§ **Material supplied**
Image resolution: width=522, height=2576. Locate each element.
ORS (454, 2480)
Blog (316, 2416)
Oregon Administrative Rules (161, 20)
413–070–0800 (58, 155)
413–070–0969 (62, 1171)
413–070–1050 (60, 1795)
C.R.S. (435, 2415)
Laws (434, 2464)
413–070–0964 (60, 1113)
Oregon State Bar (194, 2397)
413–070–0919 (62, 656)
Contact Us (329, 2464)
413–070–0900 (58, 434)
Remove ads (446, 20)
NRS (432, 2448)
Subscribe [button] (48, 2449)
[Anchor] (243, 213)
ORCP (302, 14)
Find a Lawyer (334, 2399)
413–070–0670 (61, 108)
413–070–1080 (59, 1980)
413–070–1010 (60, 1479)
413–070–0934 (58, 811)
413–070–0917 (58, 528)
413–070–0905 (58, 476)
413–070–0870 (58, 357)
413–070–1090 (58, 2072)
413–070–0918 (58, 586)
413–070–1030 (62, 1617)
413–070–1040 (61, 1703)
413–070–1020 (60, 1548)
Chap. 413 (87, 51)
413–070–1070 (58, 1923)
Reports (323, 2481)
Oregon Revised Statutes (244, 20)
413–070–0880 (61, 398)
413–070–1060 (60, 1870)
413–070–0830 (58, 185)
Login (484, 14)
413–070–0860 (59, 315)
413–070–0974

§ **What to work on**
Would you please transcribe each line of the material exactly?

§ **Exercise response**
Image resolution: width=522, height=2576. Locate each element.
ORS (454, 2480)
Blog (316, 2416)
Oregon Administrative Rules (161, 20)
413–070–0800 (58, 155)
413–070–0969 (62, 1171)
413–070–1050 (60, 1795)
C.R.S. (435, 2415)
Laws (434, 2464)
413–070–0964 (60, 1113)
Oregon State Bar (194, 2397)
413–070–0919 (62, 656)
Contact Us (329, 2464)
413–070–0900 (58, 434)
Remove ads (446, 20)
NRS (432, 2448)
Subscribe [button] (48, 2449)
[Anchor] (243, 213)
ORCP (302, 14)
Find a Lawyer (334, 2399)
413–070–0670 (61, 108)
413–070–1080 (59, 1980)
413–070–1010 (60, 1479)
413–070–0934 (58, 811)
413–070–0917 (58, 528)
413–070–0905 (58, 476)
413–070–0870 (58, 357)
413–070–1090 (58, 2072)
413–070–0918 (58, 586)
413–070–1030 (62, 1617)
413–070–1040 (61, 1703)
413–070–1020 (60, 1548)
Chap. 413 (87, 51)
413–070–1070 (58, 1923)
Reports (323, 2481)
Oregon Revised Statutes (244, 20)
413–070–0880 (61, 398)
413–070–1060 (60, 1870)
413–070–0830 (58, 185)
Login (484, 14)
413–070–0860 (59, 315)
413–070–0974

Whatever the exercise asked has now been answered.